What is needed here is an exact repetition of the records below, beginning at the line that has "Viewport: 1225px width, 980px height." and stopping after the line that has "Given: Click the delete feature X icon".
───── Given records ─────
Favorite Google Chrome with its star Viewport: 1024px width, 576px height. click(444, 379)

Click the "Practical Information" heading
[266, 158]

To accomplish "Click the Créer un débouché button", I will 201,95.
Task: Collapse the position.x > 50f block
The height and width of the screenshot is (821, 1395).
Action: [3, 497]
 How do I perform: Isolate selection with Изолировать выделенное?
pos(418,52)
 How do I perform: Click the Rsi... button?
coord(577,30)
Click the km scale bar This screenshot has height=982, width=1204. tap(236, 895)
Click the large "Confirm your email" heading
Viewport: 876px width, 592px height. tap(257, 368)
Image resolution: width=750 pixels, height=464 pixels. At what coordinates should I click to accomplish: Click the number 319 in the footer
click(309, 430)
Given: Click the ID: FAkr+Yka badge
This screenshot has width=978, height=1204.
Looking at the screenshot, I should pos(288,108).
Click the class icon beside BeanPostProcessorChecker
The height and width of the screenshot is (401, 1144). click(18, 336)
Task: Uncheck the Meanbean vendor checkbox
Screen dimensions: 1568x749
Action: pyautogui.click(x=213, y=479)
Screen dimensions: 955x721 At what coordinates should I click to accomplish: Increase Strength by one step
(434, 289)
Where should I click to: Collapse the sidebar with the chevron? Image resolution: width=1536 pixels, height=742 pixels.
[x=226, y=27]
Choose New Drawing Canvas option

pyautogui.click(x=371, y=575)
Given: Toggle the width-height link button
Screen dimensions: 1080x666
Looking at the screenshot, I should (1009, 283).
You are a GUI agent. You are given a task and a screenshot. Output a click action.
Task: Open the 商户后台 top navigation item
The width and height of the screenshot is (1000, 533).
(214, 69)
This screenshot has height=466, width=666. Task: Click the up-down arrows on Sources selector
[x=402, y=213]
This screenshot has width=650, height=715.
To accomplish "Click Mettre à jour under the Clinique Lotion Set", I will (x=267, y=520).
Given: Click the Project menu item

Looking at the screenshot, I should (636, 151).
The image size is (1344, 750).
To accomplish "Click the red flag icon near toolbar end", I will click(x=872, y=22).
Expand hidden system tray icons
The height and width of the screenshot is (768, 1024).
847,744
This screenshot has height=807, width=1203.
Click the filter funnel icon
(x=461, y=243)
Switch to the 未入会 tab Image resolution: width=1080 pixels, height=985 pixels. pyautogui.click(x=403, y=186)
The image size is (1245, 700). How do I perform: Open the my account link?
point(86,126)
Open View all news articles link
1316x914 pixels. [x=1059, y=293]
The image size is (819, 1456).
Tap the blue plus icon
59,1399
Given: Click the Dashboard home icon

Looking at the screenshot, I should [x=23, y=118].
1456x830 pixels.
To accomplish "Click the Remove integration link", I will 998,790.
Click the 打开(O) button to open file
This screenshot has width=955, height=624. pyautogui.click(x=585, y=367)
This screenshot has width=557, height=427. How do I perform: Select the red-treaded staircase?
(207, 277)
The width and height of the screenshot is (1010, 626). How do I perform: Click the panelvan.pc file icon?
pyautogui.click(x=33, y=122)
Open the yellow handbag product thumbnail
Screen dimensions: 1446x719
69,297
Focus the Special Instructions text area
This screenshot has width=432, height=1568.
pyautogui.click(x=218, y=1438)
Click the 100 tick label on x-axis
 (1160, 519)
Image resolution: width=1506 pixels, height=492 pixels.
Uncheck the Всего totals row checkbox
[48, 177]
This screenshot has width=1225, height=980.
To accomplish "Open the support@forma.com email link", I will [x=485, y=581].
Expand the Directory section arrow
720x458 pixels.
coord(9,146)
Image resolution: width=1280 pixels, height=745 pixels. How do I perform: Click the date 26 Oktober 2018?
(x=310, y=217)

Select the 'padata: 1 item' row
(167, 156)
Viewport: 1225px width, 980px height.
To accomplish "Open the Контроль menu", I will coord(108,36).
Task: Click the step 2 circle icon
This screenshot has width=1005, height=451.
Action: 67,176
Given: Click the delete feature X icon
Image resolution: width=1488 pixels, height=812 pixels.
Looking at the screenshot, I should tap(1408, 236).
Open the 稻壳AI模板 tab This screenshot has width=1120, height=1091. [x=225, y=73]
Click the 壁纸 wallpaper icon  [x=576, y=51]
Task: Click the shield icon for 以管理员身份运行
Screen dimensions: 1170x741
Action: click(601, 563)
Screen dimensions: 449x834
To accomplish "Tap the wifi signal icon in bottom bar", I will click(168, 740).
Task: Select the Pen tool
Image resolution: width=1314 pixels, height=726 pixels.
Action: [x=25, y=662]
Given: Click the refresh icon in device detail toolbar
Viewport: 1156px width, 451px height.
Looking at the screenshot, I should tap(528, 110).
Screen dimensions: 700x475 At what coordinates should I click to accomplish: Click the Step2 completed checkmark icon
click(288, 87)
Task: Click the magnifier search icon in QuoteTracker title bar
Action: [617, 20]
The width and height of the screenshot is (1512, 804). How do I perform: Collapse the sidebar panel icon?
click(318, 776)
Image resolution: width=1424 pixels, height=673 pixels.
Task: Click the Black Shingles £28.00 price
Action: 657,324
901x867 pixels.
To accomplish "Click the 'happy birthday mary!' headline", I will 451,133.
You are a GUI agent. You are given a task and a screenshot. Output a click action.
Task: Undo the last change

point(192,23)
─────
## Task response
Viewport: 1225px width, 980px height.
To accomplish "Open the Контроль menu", I will coord(108,36).
Task: Click the step 2 circle icon
This screenshot has width=1005, height=451.
Action: 67,176
Given: Click the delete feature X icon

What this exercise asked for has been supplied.